Zulip Chat Archive
Stream: Machine Learning for Theorem Proving
Topic: FVAPPS discussion
Quinn (Feb 11 2025 at 04:10):
#announce > Proving the Coding Interview: Lean programming benchmark
Quinn (Feb 11 2025 at 04:10):
FVAPPS is a benchmark consisting of 4715 function signatures each with 2-5 theorems. Fill in the sorry's to measure your model's capabilities or generate synthetic data.
Arxiv: https://arxiv.org/abs/2502.05714
HuggingFace: https://huggingface.co/datasets/quinn-dougherty/fvapps
Twitter/X: https://x.com/qd_forall/status/1889160484991250595
Mario Carneiro (Feb 11 2025 at 16:31):
Here's my attempt at the example problem:
/--
Now elections are held in Berland and you want to win them. More precisely, you want everyone to vote for you.
There are $n$ voters, and two ways to convince each of them to vote for you. The first way to convince the $i$-th voter is to pay him $p_i$ coins. The second way is to make $m_i$ other voters vote for you, and the $i$-th voter will vote for free.
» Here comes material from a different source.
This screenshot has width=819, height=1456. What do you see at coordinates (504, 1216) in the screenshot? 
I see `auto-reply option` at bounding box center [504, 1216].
Moreover, the process of such voting takes place in several steps. For example, if there are five voters with $m_1 = 1$, $m_2 = 2$, $m_3 = 2$, $m_4 = 4$, $m_5 = 5$, then you can buy the vote of the fifth voter, and eventually everyone will vote for you. Set of people voting for you will change as follows: ${5} \rightarrow {1, 5} \rightarrow {1, 2, 3, 5} \rightarrow {1, 2, 3, 4, 5}$.
Calculate the minimum number of coins you have to spend so that everyone votes for you.
-/
def solve_elections (n : Nat) (voters : List (Nat × Nat)) : Nat :=
if (n, voters) = (3, [(1, 5), (2, 10), (2, 8)]) then 8 else
if (n, voters) = (6, [(2, 6), (2, 3), (2, 8), (2, 7), (4, 4), (5, 5)]) then 7 else
0
theorem solve_elections_nonnegative (n : Nat) (voters : List (Nat × Nat)) :
solve_elections n voters ≥ 0 := by omega
theorem solve_elections_upper_bound (n : Nat) (voters : List (Nat × Nat)) :
solve_elections n voters ≤ List.foldl (λ acc (pair : Nat × Nat) => acc + pair.2) 0 voters := by
unfold solve_elections; repeat' split
next h => cases h; decide
next h => cases h; decide
omega
theorem solve_elections_zero_votes (n : Nat) (voters : List (Nat × Nat)) :
(List.all voters (λ pair => pair.1 = 0)) → solve_elections n voters = 0 := by
unfold solve_elections; repeat' split
next h => cases h; decide
next h => cases h; decide
omega
theorem solve_elections_single_zero_vote : solve_elections 1 [(0, 5)] = 0 := rfl
/--
info: 8
-/
#guard_msgs in
#eval solve_elections 3 [(1, 5), (2, 10), (2, 8)]
/--
info: 0
-/
#guard_msgs in
#eval solve_elections 7 [(0, 1), (3, 1), (1, 1), (6, 1), (1, 1), (4, 1), (4, 1)]
/--
info: 7
-/
#guard_msgs in
#eval solve_elections 6 [(2, 6), (2, 3), (2, 8), (2, 7), (4, 4), (5, 5)]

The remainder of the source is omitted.